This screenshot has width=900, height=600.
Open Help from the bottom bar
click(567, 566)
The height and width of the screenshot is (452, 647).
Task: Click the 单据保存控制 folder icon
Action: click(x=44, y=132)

+ + + + + + +

- ABOUT THIS EXERCISE
Reproduce the whole listing word for word.

- RESPONSE AREA
This screenshot has width=900, height=600.
Open Help from the bottom bar
click(567, 566)
The height and width of the screenshot is (452, 647).
Task: Click the 单据保存控制 folder icon
Action: click(x=44, y=132)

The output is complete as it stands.